Les entreprises ont commencé à utiliser une partie de ce cash en augmentant les dividendes, et en procédant à des fusions-acquisitions. Ainsi en début d’année Suntory a racheté Beam Inc aux Etats-Unis pour 7 milliards de dollars et a réalisé la troisième plus grande opération internationale qu’a jamais faite une société japonaise. Dans la même logique, Lixil a mis la main sur Grohe pour 4 milliards de dollars, avec de l’endettement. C’est un point significatif qui montre que les entreprises japonaises sont prêtes à s’endetter pour réussir leur transaction.

A présent, ces entreprises japonaises se mettent à se lancer dans des opérations de rachat d’actions…
A mi année, les sociétés du Topix ont acquis leurs propres actions avec la plus grande rapidité historique. 150 sociétés de l’indice ont annoncé 25 milliards de rachat d’actions, soit plus que le précédent record de 2008.

Cela s’explique par l’abondante liquidité, les faibles cours de bourse, l’accélération de l’inflation, la volonté d’augmenter le retour sur investissement des actions.

Ce retour sur investissement est particulièrement faible ?
Le ROE des entreprises japonaises du Topix à fin juillet 2014 était de 9% contre 15% pour les Etats-Unis. Ce ROE pourrait mécaniquement augmenter par effet de levier.

Le Nikkei est en recul de plus de 6% depuis janvier. Comment le voyez-vous évoluer au cours des prochains mois ?
Le potentiel d’appréciation de l’indice est élevé. Une fois que le choc sur l’économie sera absorbé, le marché pourrait reprendre des couleurs assez rapidement. Sur 12 mois, nous pourrions avoir une performance à deux chiffres.

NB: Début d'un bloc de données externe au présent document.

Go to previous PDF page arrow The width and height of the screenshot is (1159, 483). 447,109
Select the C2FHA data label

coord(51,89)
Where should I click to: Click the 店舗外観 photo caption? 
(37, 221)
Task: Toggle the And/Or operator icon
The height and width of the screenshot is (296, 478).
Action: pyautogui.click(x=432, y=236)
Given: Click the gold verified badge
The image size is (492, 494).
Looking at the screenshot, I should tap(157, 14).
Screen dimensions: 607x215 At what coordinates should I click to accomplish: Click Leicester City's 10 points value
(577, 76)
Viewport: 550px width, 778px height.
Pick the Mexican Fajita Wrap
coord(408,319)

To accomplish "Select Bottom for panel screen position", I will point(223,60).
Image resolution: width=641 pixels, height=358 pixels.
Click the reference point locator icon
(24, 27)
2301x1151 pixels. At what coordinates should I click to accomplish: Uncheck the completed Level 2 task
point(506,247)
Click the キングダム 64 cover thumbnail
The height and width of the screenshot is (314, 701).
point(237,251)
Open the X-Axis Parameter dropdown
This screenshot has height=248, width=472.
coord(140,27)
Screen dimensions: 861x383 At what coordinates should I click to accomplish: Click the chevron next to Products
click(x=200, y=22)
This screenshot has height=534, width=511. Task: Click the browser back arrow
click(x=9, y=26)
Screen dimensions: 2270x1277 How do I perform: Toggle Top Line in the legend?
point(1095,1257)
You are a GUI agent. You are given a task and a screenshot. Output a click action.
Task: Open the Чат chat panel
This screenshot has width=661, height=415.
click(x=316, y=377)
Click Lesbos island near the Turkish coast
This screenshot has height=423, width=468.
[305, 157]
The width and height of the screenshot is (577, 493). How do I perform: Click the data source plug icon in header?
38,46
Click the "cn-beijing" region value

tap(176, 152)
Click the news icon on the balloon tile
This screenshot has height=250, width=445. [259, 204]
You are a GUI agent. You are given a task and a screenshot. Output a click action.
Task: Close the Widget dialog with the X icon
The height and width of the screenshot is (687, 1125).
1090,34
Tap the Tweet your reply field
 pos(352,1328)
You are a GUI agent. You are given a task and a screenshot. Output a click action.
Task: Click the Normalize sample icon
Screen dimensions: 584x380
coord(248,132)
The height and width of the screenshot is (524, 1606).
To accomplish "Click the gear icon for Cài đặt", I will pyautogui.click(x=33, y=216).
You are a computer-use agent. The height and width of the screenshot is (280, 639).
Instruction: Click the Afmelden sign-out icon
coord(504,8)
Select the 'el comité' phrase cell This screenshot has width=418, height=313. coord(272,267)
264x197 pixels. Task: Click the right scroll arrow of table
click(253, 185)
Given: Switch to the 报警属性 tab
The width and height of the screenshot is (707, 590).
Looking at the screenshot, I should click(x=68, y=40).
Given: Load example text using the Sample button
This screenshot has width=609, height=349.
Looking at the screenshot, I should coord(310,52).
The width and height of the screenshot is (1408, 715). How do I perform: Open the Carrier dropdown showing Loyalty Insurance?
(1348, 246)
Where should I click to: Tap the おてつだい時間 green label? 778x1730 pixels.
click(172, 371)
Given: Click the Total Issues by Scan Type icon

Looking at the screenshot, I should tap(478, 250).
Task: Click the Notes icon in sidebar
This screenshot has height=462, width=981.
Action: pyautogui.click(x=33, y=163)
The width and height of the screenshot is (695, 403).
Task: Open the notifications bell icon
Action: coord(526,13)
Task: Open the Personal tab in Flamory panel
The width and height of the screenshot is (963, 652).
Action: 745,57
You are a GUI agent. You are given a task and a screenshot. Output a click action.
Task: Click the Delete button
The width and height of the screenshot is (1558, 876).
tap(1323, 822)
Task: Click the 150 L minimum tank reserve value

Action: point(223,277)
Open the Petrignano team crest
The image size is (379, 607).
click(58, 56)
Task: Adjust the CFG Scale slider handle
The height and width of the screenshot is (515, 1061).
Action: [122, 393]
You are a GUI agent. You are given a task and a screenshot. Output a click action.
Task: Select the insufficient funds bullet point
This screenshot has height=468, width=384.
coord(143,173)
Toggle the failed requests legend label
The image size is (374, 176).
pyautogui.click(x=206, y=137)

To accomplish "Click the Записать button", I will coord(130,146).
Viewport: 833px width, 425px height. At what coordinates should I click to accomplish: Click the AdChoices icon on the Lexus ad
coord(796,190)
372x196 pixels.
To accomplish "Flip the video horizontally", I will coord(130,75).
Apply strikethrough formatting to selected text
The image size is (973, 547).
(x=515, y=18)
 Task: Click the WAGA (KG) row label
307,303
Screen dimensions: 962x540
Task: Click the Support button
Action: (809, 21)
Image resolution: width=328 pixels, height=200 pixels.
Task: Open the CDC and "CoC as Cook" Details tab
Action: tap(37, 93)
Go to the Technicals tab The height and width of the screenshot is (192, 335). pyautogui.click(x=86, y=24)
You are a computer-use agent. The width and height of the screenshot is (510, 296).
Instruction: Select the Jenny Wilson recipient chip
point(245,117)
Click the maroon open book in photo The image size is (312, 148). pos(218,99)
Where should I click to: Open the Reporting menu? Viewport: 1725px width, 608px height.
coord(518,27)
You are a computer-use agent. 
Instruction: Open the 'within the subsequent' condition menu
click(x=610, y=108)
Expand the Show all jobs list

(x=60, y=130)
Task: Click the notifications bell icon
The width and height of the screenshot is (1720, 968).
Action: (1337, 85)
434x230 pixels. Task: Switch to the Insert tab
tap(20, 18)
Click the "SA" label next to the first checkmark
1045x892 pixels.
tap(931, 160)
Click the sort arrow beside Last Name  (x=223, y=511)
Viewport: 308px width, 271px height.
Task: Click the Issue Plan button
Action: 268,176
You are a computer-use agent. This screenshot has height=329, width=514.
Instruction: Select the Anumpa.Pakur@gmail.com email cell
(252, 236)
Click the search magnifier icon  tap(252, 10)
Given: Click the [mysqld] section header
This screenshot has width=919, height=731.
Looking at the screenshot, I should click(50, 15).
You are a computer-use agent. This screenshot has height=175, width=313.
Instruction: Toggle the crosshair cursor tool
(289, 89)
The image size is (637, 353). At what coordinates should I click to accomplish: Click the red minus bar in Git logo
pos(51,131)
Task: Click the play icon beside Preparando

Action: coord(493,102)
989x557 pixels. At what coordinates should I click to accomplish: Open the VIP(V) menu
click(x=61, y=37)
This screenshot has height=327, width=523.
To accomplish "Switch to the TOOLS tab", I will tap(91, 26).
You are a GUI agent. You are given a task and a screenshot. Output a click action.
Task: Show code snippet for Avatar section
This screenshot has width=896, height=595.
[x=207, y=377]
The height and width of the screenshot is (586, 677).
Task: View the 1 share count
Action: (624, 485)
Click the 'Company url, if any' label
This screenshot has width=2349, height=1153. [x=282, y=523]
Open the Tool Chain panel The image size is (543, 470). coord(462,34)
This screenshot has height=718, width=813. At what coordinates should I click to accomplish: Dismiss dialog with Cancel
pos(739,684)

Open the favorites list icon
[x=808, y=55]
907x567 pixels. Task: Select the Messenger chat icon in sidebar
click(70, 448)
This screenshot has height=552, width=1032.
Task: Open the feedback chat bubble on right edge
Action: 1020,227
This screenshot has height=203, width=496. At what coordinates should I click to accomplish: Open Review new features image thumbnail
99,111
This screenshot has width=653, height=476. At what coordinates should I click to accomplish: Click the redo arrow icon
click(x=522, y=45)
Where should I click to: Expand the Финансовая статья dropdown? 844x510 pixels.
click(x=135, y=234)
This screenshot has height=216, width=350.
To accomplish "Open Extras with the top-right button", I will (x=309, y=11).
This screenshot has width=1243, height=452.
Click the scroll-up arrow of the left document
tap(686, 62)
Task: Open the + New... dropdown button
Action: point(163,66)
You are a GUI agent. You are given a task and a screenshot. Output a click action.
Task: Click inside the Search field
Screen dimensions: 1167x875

De quelle manière avez-vous ajusté votre allocation sur les actions japonaises ?
Bien que nous restions positifs à moyen terme, nous avons réduit notre position sur les actions japonaises à neutre. L'économie semble éviter le pire mais n’allons pas tout de suite vers le meilleur.
Nous attendons fin septembre, début octobre, d’avoir de meilleures statistiques économiques pour y retourner plus amplement.